Executive Summary

A report published on October 7, 2025, by The Conference Board indicates a monumental shift in how major corporations perceive the risks associated with Artificial Intelligence. The study found that over 70% of companies in the S&P 500 index now include AI-related risks in their public disclosures, a nearly six-fold increase from 12% in 2023. This rapid rise underscores the speed at which AI has been integrated into core business processes and the growing awareness in boardrooms of its potential downsides. The most frequently mentioned concern is reputational risk (38%), while cybersecurity risk is the second-most cited (20%), reflecting concerns about an expanded attack surface and new vulnerabilities. The data suggests that while enterprises are eagerly adopting AI, the governance structures required to manage its risks are lagging behind.

Regulatory Details

While not a specific regulation, this trend of disclosures is driven by the obligation of publicly traded companies to inform investors of material risks that could impact financial performance. The surge in AI-related disclosures reflects a consensus among corporate legal and risk departments that AI now meets this materiality threshold. The key risk categories being disclosed are:

1. Reputational Risk (38%): Fear of brand damage resulting from AI failures, such as biased algorithms, privacy breaches, or poor customer interactions with AI-driven tools.
2. Cybersecurity Risk (20%): Concerns that AI introduces new security vulnerabilities. This includes the risk of data poisoning, model theft, and the use of insecure third-party AI applications that could expose corporate data.
3. Legal and Regulatory Risk: Uncertainty surrounding the evolving global regulatory landscape for AI. New laws could impose significant compliance costs or restrict the use of certain AI technologies.

Affected Organizations

This trend affects virtually all publicly traded companies, especially those in the S&P 500 who are leaders in technology adoption. The pressure to innovate with AI is now balanced against the legal and financial duty to disclose the associated risks. Industries most affected include:

• Technology
• Finance
• Healthcare
• Retail

Compliance Requirements

There are no explicit compliance requirements detailed in the report, but the trend itself implies a new de facto standard for corporate governance. Boards of directors and C-suite executives are now expected to:

• Oversee AI Strategy and Risk: Formally integrate AI into the board's oversight responsibilities. A separate PwC survey notes that only 35% of boards have done so.
• Develop AI Governance Frameworks: Establish clear policies for the ethical development, procurement, and deployment of AI systems.
• Manage Third-Party AI Risk: Implement vendor risk management processes specifically for AI providers, scrutinizing their security practices, data handling policies, and model integrity.

Impact Assessment

The growing acknowledgment of AI risk has several business and operational impacts:

• Increased Scrutiny: Boards, investors, and regulators will now place greater scrutiny on companies' AI initiatives, demanding more transparency and accountability.
• Need for New Expertise: Companies need to hire or develop talent with expertise in AI security, ethics, and governance, a skill set that is currently in short supply.
• Slower Adoption Cycles: The need for more rigorous vetting and governance may slow down the previously breakneck pace of AI adoption in some enterprises, as they take a more cautious approach.

Compliance Guidance

For organizations navigating this new landscape, the focus should be on building a robust AI governance program.

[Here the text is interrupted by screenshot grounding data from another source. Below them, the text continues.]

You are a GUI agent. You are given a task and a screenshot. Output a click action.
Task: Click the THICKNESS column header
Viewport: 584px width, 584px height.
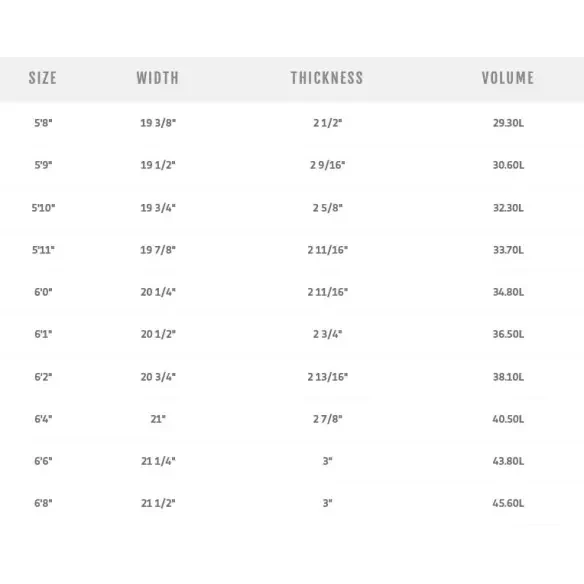[327, 78]
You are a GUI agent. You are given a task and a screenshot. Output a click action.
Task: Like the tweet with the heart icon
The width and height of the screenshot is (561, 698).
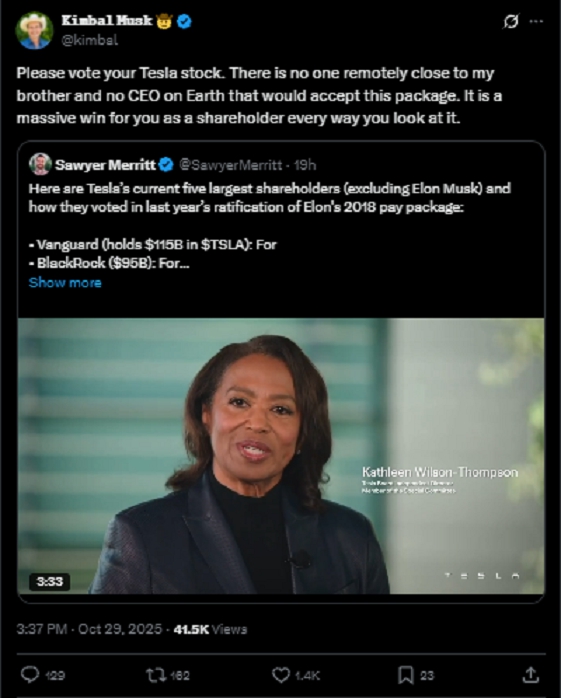pos(281,675)
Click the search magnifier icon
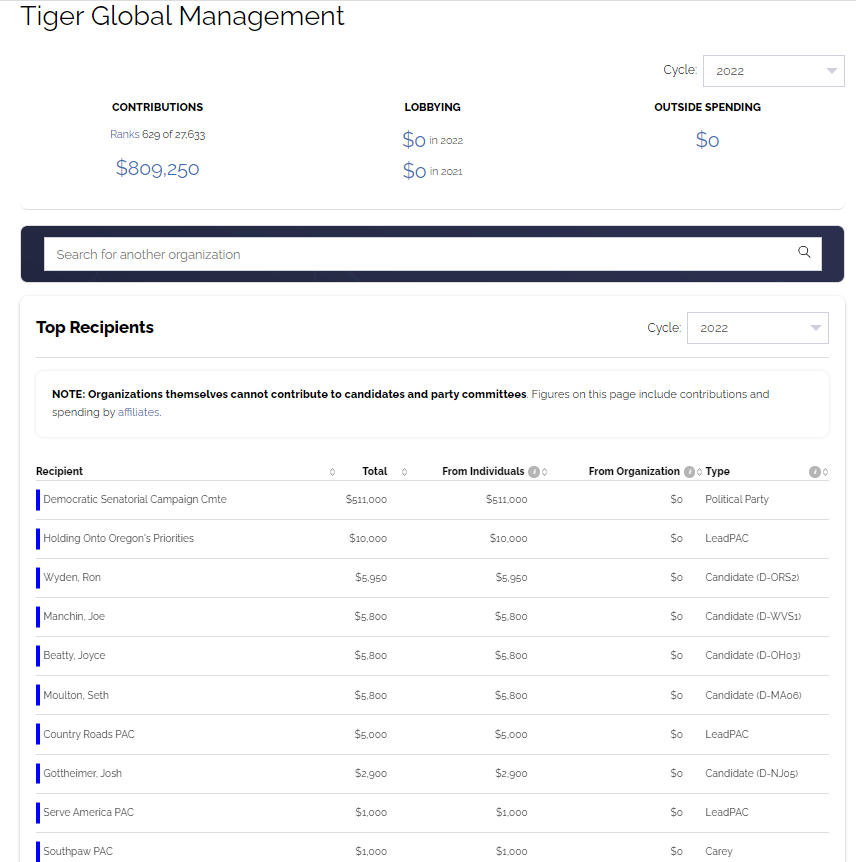This screenshot has width=856, height=862. (804, 253)
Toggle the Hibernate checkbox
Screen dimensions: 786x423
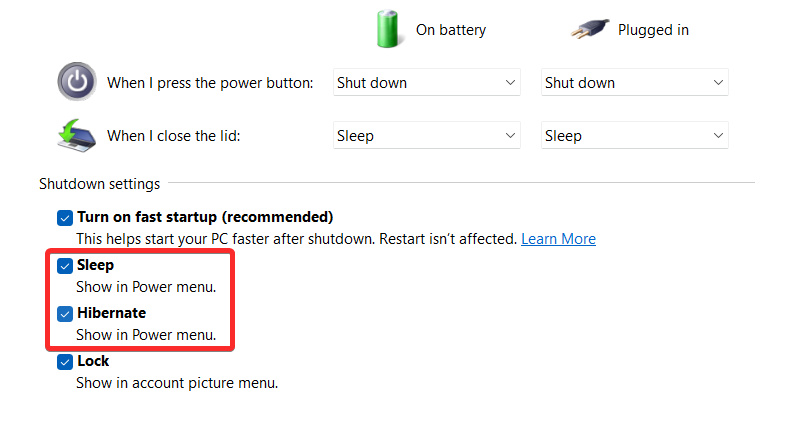(x=65, y=314)
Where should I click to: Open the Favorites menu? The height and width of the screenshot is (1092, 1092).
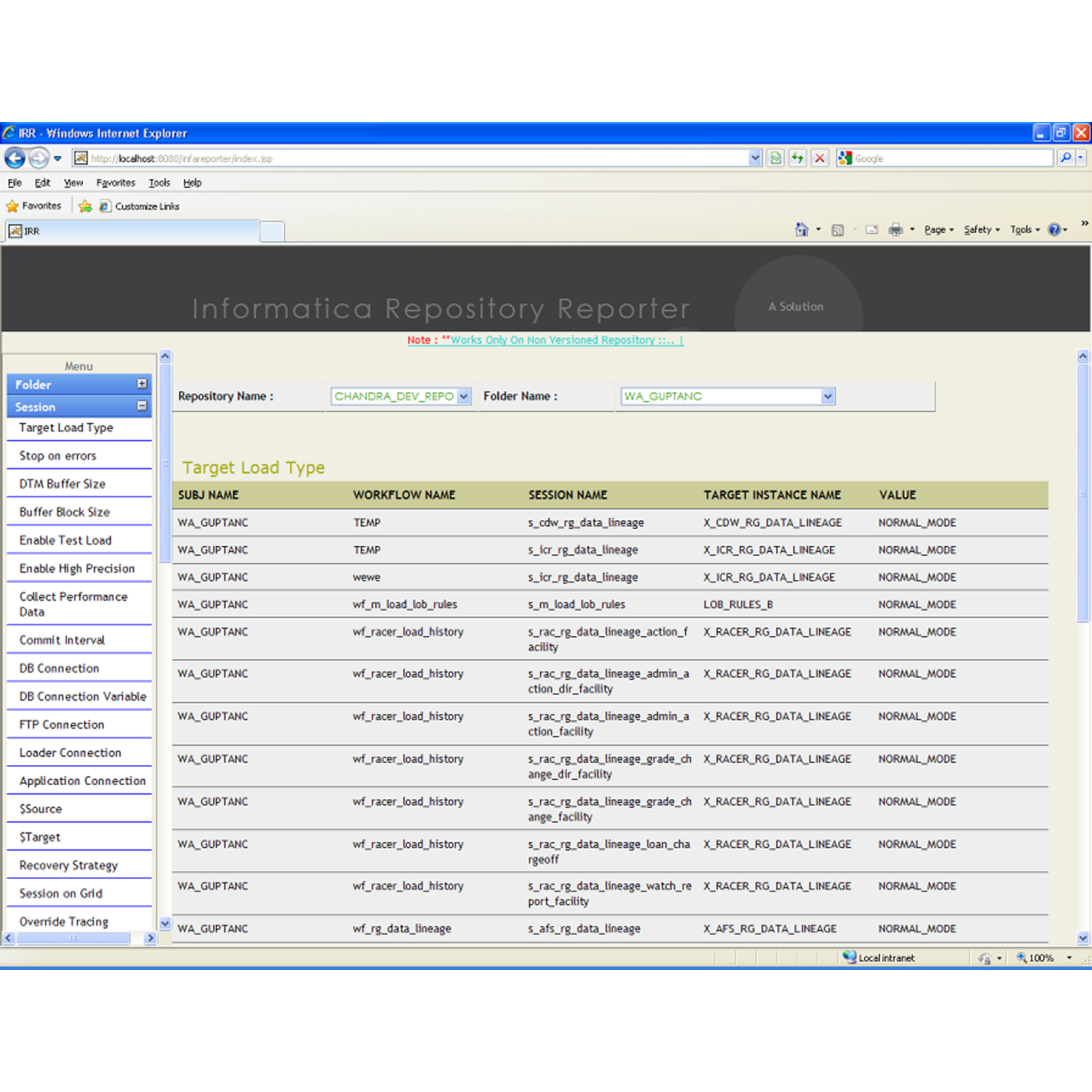115,183
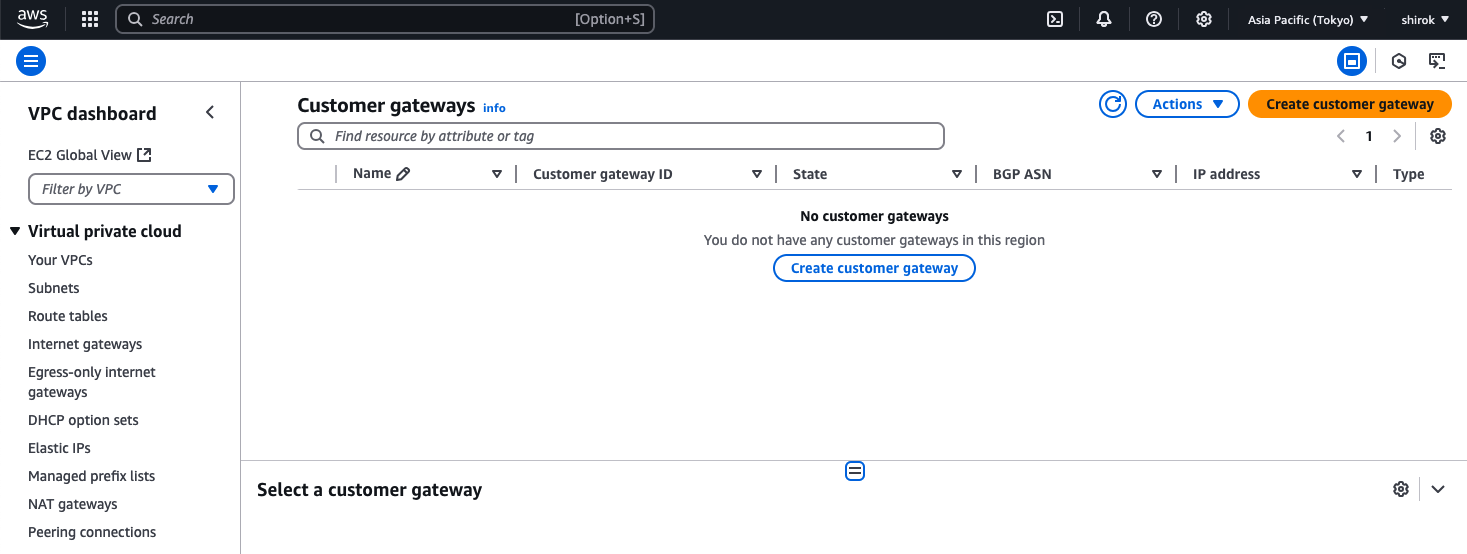Launch AWS CloudShell from the top bar
This screenshot has height=554, width=1467.
1055,19
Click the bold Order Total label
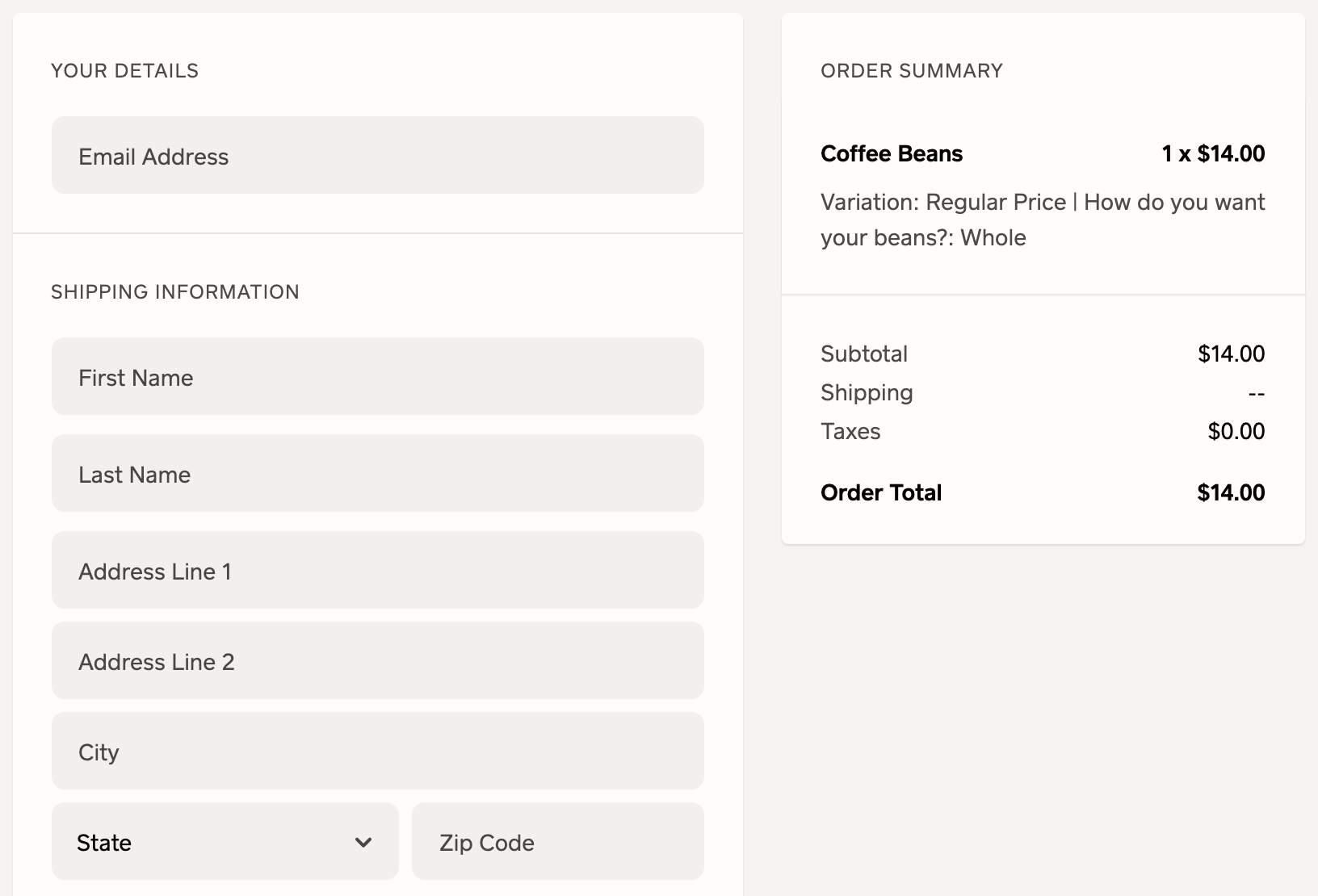 881,492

1. Establish an AI Governance Committee: Create a cross-functional team including legal, compliance, IT, security, and business leaders to oversee all AI projects.
2. Create an AI Use Policy: Define acceptable and unacceptable uses of AI within the organization. This should explicitly address the use of public generative AI tools with corporate data.
3. Implement an AI Risk Assessment Framework: Develop a process to assess the risks of any new AI project or third-party tool before it is deployed. This should include security, privacy, ethical, and reputational risk factors.
4. Focus on Secure AI Development: For companies building their own AI, adopt a Secure AI Development Lifecycle (SAIDL) to build security in from the start, addressing risks like data poisoning and model evasion.